After 10.3 we should introduce a new widget for busy indicator, each UI would handle it internally and we should drop the hack from YCP script...
Comment 42 Stephan Kulow 2007-09-03 09:16:04 UTC
Duncan, your stance?
Comment 43 Duncan Mac-Vicar 2007-09-03 09:53:17 UTC
The patch I sent, checks if there are animation capabilities in the display, and fallback to the rotating slash if not.

If gtk does not support mng, but gif. Then the only needed change is to convert the animation to animated gif, and then gtk and qt will have the animation and ncurses the slash.

In the long term of course YUI developers have to provide a built-in solution.
Comment 44 Stephan Kulow 2007-09-03 10:01:40 UTC
Stefan, anything else you need?
Comment 45 Stefan Hundhammer 2007-09-03 10:19:05 UTC
It's now up to the YCP part -> lszezak
Comment 46 Stefan Hundhammer 2007-09-03 11:50:53 UTC
I just submitted yast2-theme-2.15.12.tar.bz2 which now includes:

/usr/share/YaST2/theme/current/animations/
    ticks-endless.mng
    ticks-loop3.mng

For this purpose, use ticks-loop3.mng which will iterate 3 times, then finish.
Comment 47 Ladislav Slezák 2007-09-03 11:52:39 UTC
Thanks Stefan!
Comment 48 Ladislav Slezák 2007-09-03 12:26:17 UTC
Fixed in yast2-packager-2.15.73 (Duncan, thanks for the original patch!)
Comment 49 Duncan Mac-Vicar 2007-09-03 13:27:03 UTC
Uhm shouldn't those files go as gif so gtk can play them?
Comment 50 Ladislav Slezák 2007-09-03 13:37:49 UTC
Uh, you are right. Stefan, please, convert the animations to gif and then reassign it back to me, I'll fix the YCP code...
Comment 51 Stefan Hundhammer 2007-09-03 13:57:37 UTC
Submitted y2-theme once more (3rd time today)
Comment 52 Ladislav Slezák 2007-09-03 14:48:06 UTC
Fixed in yast2-packager-2.15.74 (also the 3rd submit today)
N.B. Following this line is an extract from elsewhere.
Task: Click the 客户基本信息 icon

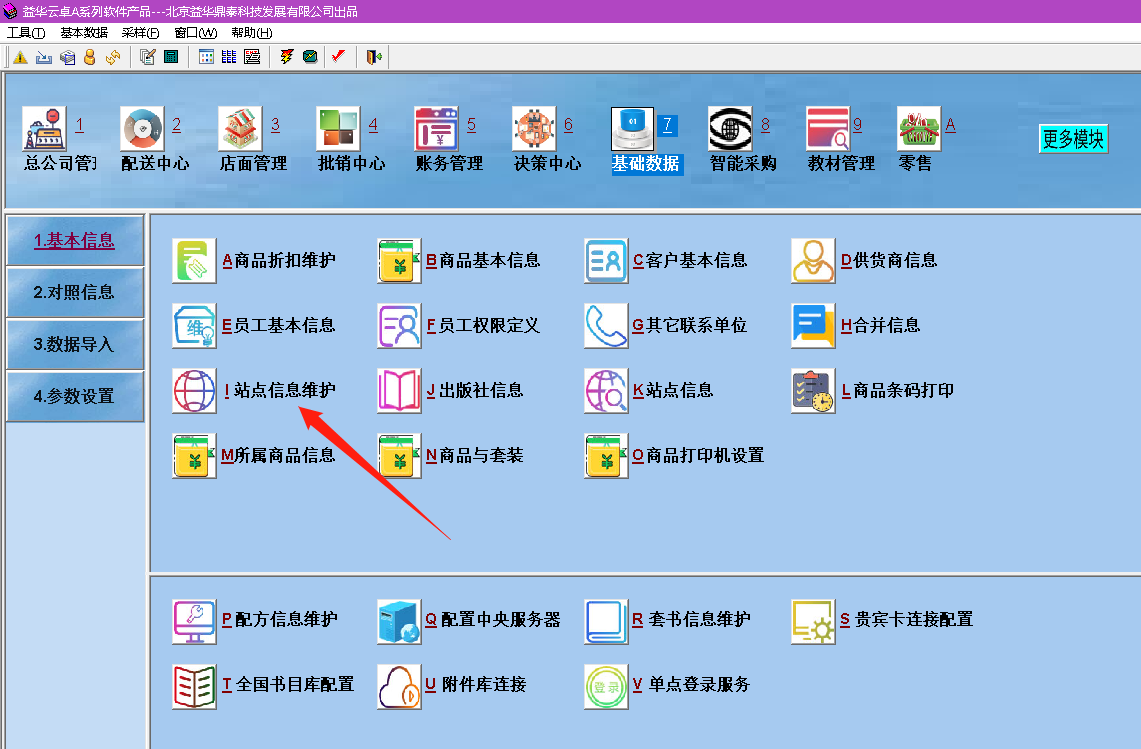Action: [x=606, y=261]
Stefan, the animation doesn't look nice in Qt UI, it looks as if it's restarting too early, but 'animate' shows it correctly. Could you check that? Looks like a Qt bug...
Comment 53 Stefan Hundhammer 2007-09-03 15:23:47 UTC
I really wouldn't know what to do about that. Does the MNG work better? I never tried with animated GIFs before.
Comment 54 Ladislav Slezák 2007-09-03 15:35:01 UTC
Created attachment 161537 [details]
testing script

Yes, MNG looks better (at least in Beta2).

The attachment contains a test code for the tick callback.